Zunächst in die beiden Provinzen Niederrhein und Jülich-Kleve–Berg untergliedert, wurde dieser Raum 1822 zu den „Rheinprovinzen“ vereinigt, für die sich ab 1830 die Bezeichnung „Rheinprovinz“ durchsetzte. Bereits 1818 wurde die Universität Bonn gegründet. Der Sitz der Verwaltung (das Oberpräsidium) befand sich seit 1822 in Koblenz, der des Provinziallandtages seit 1824 in Düsseldorf. Köln hingegen, die größte rheinische Stadt, gleichzeitig aber eine Hochburg des Katholizismus, blieb nicht zuletzt wegen der dort vorherrschenden antipreußischen Stimmung weitgehend unberücksichtigt.1
Die Entwicklung in Erkelenz
Übergang zur Preußenzeit
Im Januar 1814 war die Franzosenzeit in Erkelenz zu Ende, die Stadt atmete auf. Im Mai 1814 wurden dann die „französischen Rheinlande“ als Generalgouvernement vom Nieder- und Mittelrhein in preußische Verwaltung übernommen. Als Kantons-Kommissar für Erkelenz verblieb der schon zur Zeit der Franzosenherrschaft angestellte Commissaire Gormanns bis zur Anstellung eines Landrates unter preußicher Herrschaft im Amt. Der Kanton Erkelenz wurde dem Generalgouvernement Aachen — Roerdepartement — zugeteilt. Gleichzeitig wurden als amtliche Bezeichnungen festgesetzt: Regierungsbezirk Aachen und Kreis Erkelenz.
Beginn der Preußenzeit
Am 23. April 1815 fand in Erkelenz aus Anlaß der Beendigung der jahrzehntelangen Franzosenherrschaft und des Beginns der preußischen Herrschaft eine größere Feier statt. Die Huldigung für den neuen Landesfürsten fand in Aachen am 15. Mai 1815 statt, an der außer dem Kantons-Kommissar sämtliche Bürgermeister des Kreises Erkelenz als Deputierte ihrer Gemeinden teilnahmen.

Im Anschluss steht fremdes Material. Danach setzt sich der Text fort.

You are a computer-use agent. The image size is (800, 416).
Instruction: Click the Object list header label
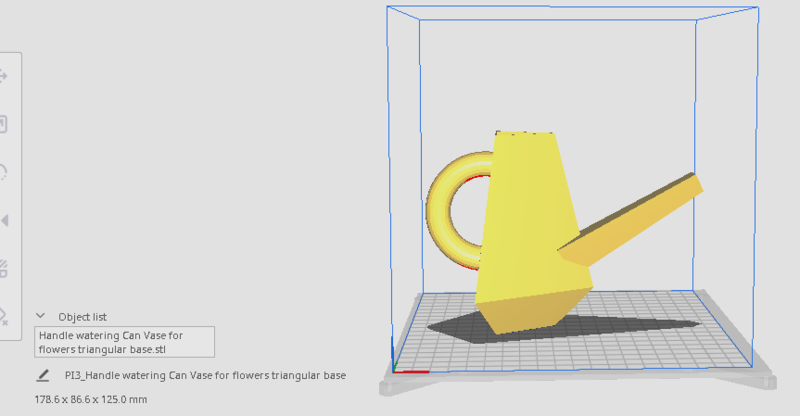click(x=82, y=316)
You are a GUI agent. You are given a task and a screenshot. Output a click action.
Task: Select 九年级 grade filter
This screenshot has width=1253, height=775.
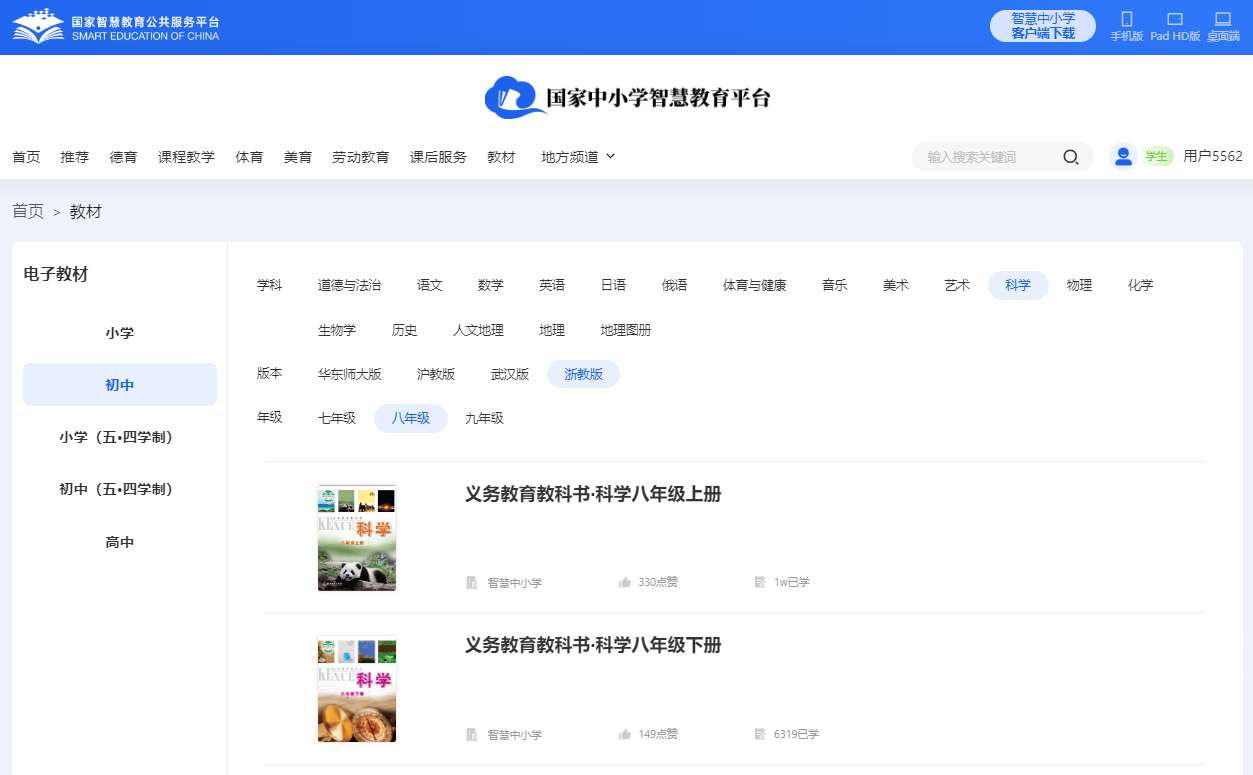(x=484, y=418)
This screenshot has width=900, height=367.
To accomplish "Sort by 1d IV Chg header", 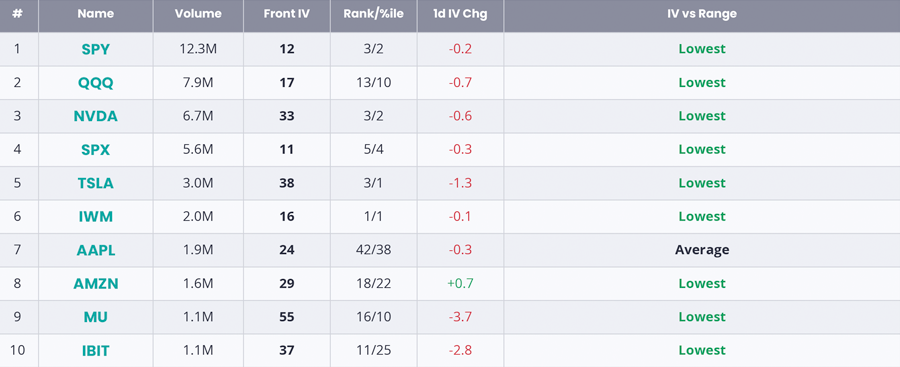I will (460, 14).
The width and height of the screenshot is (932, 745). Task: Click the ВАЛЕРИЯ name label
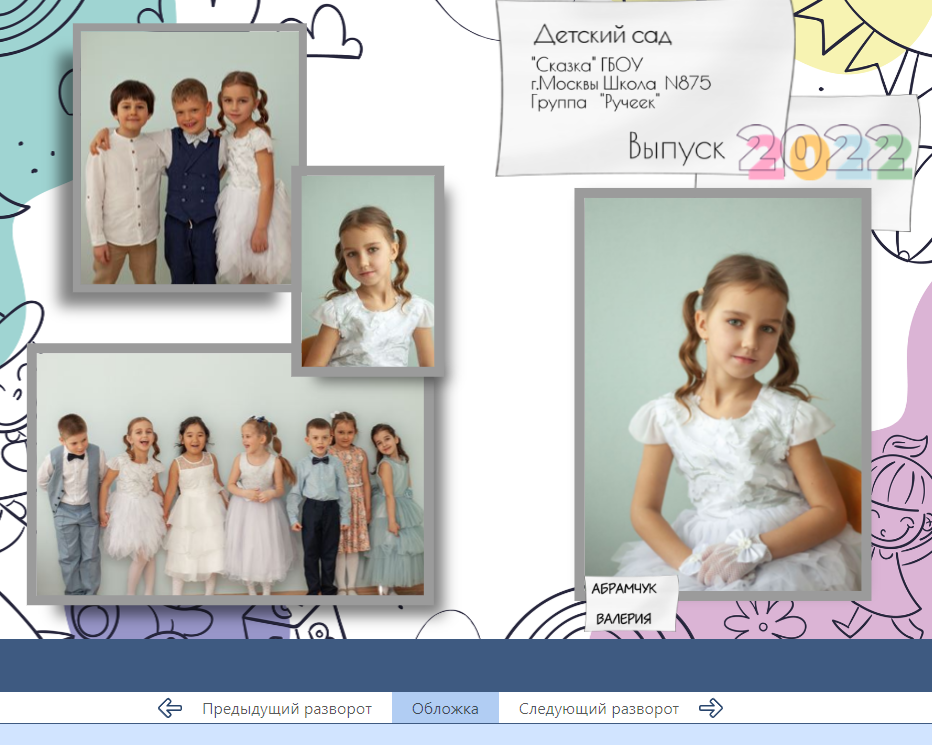coord(623,619)
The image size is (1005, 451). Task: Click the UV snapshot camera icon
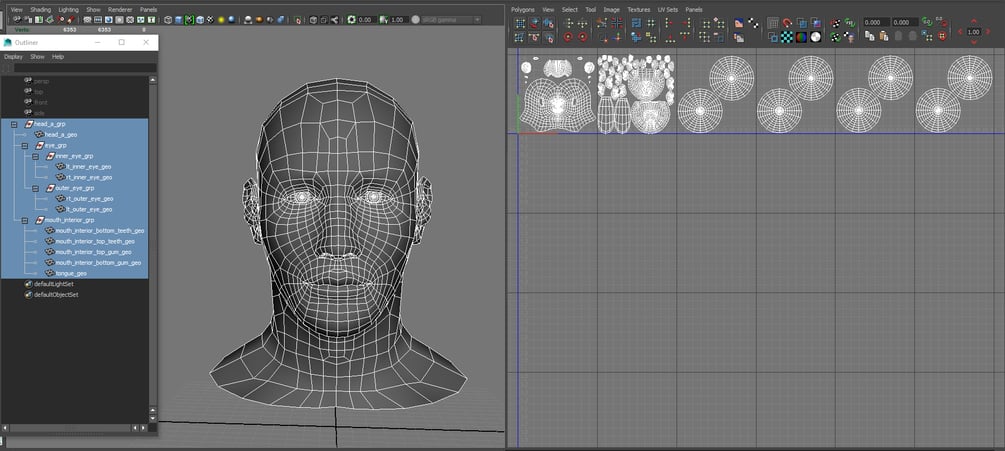tap(851, 37)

Nach Entlassung des Kantons-Kommissars Gormanns ernannte die Regierung im Jahre 1816 den Landrat von Dewall zum Verwalter des Kreises Erkelenz.
Die Stadtgemeinde Erkelenz und die Landgemeinde Kückhoven bildeten seit Jahrhunderten einen gemeinsamen Verwaltungsbezirk. Zur Franzosenzeit wurden sie als Samtgemeinde von dem Maire, ab 1815 von dem Bürgermeister der Stadt Erkelenz verwaltet. Nach der Entlassung des während der Franzosenzeit amtierenden Maire Gormanns übernahm am 2. Januar 1814 der bisher beigeordnete Bürgermeister Heinrich Terstappen die einstweilige Verwaltung der Stadt und Samtgemeinde. Er wurde am 4. Mai. 1815 vom Bürgermeister N. Erdmann abgelöst.
Abbau der Befestigungsanlagen
Nach kriegerischen Auseinandersetzungen im 17. Jahrhundert wurden die Stadtbefestigung, insbesondere die Stadttore, notdürftig repariert und nur für einige Zeit wiederhergestellt, wie schriftliche Zeugnisse aus den Jahren 1695 und 1718 belegen. Dies geschah weniger aus militärischen als vielmehr aus fiskalischen Gründen, denn an den Stadttoren wurde die Akzise, eine direkte Steuer, vereinnahmt, der sich niemand entziehen konnte, solange alle Wege in die Stadt ausschließlich durch die Stadttore führten.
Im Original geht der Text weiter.